**Task instructions**
Print every line of the listing below, starting with the line that holds "Screen dimensions: 868x408" and going on through the line that holds "Viewport: 970px width, 550px height.", both included, and print nothing else.

Data for processing below:

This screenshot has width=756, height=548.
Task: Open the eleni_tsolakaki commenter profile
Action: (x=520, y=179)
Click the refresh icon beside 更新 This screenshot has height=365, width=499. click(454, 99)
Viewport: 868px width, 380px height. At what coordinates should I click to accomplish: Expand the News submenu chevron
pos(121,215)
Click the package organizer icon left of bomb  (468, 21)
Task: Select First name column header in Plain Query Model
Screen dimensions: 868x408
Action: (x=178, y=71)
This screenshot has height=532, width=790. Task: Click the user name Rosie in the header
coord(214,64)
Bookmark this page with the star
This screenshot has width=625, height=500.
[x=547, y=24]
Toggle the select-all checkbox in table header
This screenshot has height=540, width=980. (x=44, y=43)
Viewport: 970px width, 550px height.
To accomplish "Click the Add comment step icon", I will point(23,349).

End of Data for processing.
Data for processing below:

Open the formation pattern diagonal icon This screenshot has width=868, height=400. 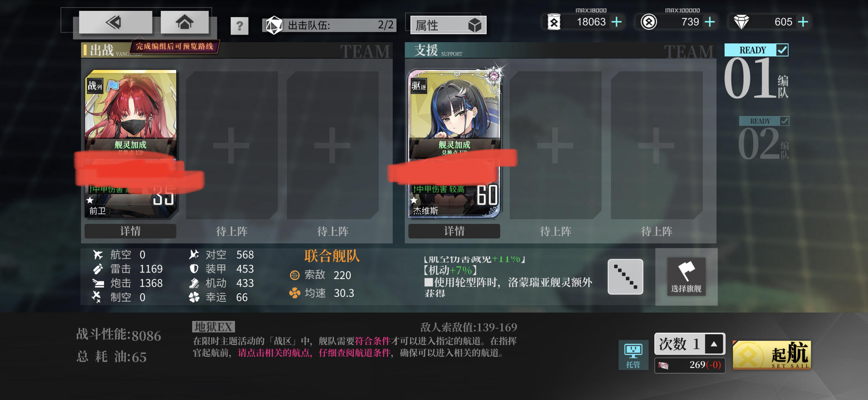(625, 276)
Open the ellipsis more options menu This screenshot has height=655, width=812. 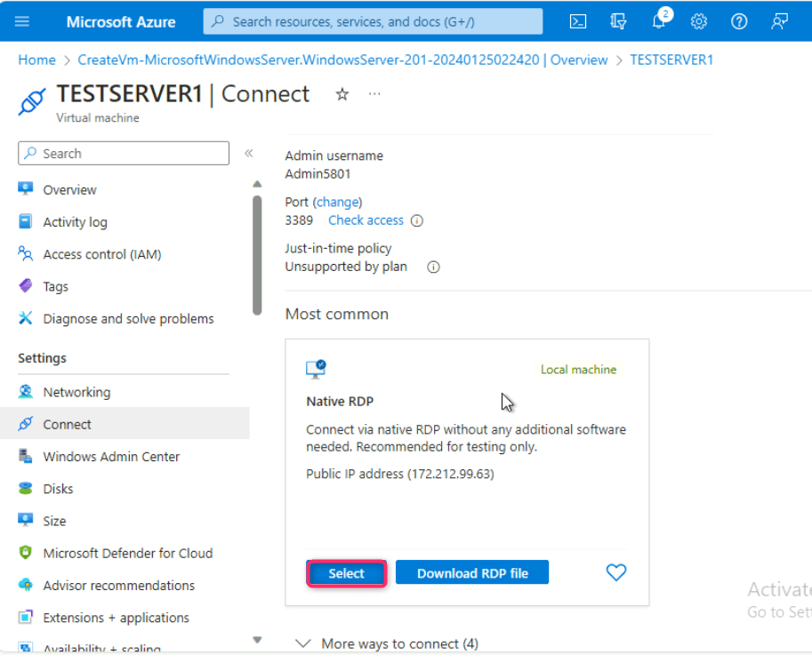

End of Data for processing.

**Your response**
Screen dimensions: 868x408
Action: (x=178, y=71)
This screenshot has height=532, width=790. Task: Click the user name Rosie in the header
coord(214,64)
Bookmark this page with the star
This screenshot has width=625, height=500.
[x=547, y=24]
Toggle the select-all checkbox in table header
This screenshot has height=540, width=980. (x=44, y=43)
Viewport: 970px width, 550px height.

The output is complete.